↓↓↓

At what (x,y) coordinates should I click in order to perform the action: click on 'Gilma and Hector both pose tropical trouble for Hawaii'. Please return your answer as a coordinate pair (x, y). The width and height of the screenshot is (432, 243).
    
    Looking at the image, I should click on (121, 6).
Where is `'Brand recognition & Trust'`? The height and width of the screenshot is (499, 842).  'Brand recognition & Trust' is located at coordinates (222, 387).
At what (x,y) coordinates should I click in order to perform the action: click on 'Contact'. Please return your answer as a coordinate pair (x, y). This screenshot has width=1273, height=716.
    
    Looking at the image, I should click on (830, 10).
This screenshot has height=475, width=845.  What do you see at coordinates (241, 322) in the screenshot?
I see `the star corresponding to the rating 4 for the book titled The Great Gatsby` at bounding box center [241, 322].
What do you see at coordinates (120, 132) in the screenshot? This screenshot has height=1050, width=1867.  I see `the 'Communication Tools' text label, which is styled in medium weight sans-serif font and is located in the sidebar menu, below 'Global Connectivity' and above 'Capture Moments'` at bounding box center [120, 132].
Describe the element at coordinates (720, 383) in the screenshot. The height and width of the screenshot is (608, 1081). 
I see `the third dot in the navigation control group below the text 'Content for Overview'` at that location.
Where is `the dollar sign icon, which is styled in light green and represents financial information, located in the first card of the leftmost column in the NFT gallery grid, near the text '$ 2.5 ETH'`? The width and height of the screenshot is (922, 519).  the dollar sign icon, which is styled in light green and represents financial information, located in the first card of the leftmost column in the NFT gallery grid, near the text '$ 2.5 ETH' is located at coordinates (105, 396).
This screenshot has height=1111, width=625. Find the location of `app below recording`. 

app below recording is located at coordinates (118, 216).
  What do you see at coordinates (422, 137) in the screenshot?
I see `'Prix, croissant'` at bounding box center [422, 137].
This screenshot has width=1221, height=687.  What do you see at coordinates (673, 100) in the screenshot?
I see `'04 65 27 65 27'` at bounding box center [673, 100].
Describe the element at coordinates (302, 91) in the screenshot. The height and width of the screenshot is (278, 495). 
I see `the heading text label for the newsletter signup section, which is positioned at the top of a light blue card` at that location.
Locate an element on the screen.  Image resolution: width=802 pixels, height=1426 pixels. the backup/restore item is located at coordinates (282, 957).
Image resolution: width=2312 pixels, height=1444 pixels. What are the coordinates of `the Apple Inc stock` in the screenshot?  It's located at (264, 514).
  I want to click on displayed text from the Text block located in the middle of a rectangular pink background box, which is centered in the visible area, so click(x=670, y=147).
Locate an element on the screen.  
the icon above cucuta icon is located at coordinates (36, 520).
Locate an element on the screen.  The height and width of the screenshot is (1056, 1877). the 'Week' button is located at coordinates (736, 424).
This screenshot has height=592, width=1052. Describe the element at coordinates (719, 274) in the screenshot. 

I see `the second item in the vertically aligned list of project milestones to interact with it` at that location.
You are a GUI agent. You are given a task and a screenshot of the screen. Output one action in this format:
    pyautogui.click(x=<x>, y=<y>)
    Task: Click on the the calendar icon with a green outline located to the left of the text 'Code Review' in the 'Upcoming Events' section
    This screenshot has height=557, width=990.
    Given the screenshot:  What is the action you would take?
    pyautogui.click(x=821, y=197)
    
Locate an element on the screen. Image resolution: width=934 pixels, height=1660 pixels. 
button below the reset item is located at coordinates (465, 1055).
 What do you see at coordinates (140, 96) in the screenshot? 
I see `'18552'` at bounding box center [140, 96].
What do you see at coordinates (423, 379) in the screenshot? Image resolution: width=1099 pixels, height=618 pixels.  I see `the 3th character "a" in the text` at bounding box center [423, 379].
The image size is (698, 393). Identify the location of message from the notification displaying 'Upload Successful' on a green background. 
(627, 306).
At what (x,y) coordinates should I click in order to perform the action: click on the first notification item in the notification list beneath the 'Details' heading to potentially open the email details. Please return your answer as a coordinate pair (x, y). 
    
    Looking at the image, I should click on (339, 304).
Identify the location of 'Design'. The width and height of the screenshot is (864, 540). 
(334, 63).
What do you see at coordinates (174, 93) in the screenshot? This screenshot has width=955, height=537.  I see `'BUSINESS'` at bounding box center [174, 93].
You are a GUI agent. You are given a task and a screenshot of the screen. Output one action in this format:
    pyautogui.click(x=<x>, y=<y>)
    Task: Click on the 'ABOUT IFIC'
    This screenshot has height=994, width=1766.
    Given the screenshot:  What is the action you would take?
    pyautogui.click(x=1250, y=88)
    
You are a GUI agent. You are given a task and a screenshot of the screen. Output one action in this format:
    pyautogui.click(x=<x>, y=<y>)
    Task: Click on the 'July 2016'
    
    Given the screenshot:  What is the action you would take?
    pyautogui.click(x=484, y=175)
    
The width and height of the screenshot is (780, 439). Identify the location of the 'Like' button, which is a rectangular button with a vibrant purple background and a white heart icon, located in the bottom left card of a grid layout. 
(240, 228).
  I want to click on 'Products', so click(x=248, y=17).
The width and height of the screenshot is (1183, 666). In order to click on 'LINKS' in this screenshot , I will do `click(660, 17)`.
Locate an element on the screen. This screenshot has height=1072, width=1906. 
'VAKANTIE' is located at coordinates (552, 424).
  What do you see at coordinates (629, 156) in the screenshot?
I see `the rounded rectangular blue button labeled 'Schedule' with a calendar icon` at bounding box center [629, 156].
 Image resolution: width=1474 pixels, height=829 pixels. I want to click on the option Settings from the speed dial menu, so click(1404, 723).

↑↑↑

Goal
Copy the material word for word, beginning at the line that contains "coordinates (222, 387)." and stopping after the line that contains "third dot in".

Exercise output
Where is `'Brand recognition & Trust'`? The height and width of the screenshot is (499, 842).  'Brand recognition & Trust' is located at coordinates (222, 387).
At what (x,y) coordinates should I click in order to perform the action: click on 'Contact'. Please return your answer as a coordinate pair (x, y). This screenshot has width=1273, height=716.
    
    Looking at the image, I should click on (830, 10).
This screenshot has height=475, width=845.  What do you see at coordinates (241, 322) in the screenshot?
I see `the star corresponding to the rating 4 for the book titled The Great Gatsby` at bounding box center [241, 322].
What do you see at coordinates (120, 132) in the screenshot? This screenshot has height=1050, width=1867.  I see `the 'Communication Tools' text label, which is styled in medium weight sans-serif font and is located in the sidebar menu, below 'Global Connectivity' and above 'Capture Moments'` at bounding box center [120, 132].
Describe the element at coordinates (720, 383) in the screenshot. The height and width of the screenshot is (608, 1081). 
I see `the third dot in the navigation control group below the text 'Content for Overview'` at that location.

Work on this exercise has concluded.